_Texto_
Um ano de SAF no Brasil: um processo ainda em amadurecimento

A primeira onda de SAFs veio para resolver problemas pontuais e, aparentemente, cumpriu bem seu papel nos casos de Cruzeiro e Botafogo

Chegamos ao primeiro aniversário da Lei da SAF. Como tudo na vida, há alguns temas para celebração e outros para preocupação.

Vamos então tratar mais do momento que gera evolução. Já escrevi muito sobre os riscos e oportunidades. Mas como avaliar o cenário depois desse primeiro ano, sem viés de vendedor?

Pois bem, como era esperado, a primeira onda de SAFs veio para resolver alguns problemas pontuais, casos de Botafogo, Cruzeiro e Vasco. E, aparentemente, cumpriu bem seu papel, pelo menos em relação aos clubes comandados por Ronaldo e John Textor.

Investimentos, contas em dia, reestruturação de passivos em andamento, alguma dor de cabeça aqui e ali, mas, no geral, eles estão dentro da expectativa.

No Cruzeiro, temos visto mudanças mais rápidas, com gestão mais apurada, cuidado na comunicação e o retorno à Série A encaminhado. Em 2019, quando o clube foi rebaixado, eu disse que ele precisava ser refundado. E foi isso que permitiu a recuperação. É só o primeiro passo, mas parece o início de uma caminhada bem segura.

No caso do Botafogo, ainda temos alguns tombos no caminho. Seja porque a torcida esperava mais do que o clube poderia entregar – e eu alertei o tempo inteiro para que as expectativas fossem ajustadas – seja porque o acionista parece um pouco deslumbrado com o futebol.

_Exercício_
Liste todos os clubes de futebol citados no texto sobre o primeiro ano da Lei da SAF, na ordem em que aparecem pela primeira vez.

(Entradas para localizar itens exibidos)
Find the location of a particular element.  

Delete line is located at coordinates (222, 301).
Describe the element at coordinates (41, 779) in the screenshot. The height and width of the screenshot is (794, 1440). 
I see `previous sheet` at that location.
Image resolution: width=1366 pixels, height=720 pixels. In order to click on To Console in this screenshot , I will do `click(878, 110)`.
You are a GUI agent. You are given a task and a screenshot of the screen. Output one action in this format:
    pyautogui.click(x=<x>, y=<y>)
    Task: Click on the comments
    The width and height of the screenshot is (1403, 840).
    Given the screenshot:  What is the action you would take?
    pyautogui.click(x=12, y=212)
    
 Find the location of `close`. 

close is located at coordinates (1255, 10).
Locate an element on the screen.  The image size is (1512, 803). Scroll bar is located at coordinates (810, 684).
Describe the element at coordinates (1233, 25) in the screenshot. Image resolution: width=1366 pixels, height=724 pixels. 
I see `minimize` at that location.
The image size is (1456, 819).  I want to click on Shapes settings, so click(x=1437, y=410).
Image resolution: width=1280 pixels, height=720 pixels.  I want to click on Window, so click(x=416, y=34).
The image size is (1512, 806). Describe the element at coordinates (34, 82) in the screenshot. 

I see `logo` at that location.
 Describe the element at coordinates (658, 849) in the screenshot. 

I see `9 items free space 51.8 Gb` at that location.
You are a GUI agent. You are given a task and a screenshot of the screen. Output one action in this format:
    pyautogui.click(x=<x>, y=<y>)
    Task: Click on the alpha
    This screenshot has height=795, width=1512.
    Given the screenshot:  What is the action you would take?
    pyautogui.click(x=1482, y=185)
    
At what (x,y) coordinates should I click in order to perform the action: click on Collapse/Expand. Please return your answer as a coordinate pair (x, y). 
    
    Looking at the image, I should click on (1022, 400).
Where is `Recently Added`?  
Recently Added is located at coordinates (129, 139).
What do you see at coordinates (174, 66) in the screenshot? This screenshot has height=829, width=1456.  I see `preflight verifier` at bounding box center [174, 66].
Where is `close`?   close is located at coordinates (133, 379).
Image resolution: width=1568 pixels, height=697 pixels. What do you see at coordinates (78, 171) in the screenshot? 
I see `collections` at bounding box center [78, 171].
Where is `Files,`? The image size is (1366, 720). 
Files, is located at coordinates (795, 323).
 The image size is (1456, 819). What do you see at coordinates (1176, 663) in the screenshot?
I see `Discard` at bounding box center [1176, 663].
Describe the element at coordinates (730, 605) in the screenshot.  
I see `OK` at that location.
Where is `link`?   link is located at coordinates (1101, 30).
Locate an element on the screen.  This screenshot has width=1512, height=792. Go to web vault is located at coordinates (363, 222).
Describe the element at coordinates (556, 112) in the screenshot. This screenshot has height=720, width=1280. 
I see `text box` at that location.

_Resposta do exercício_
Cruzeiro, Botafogo, Vasco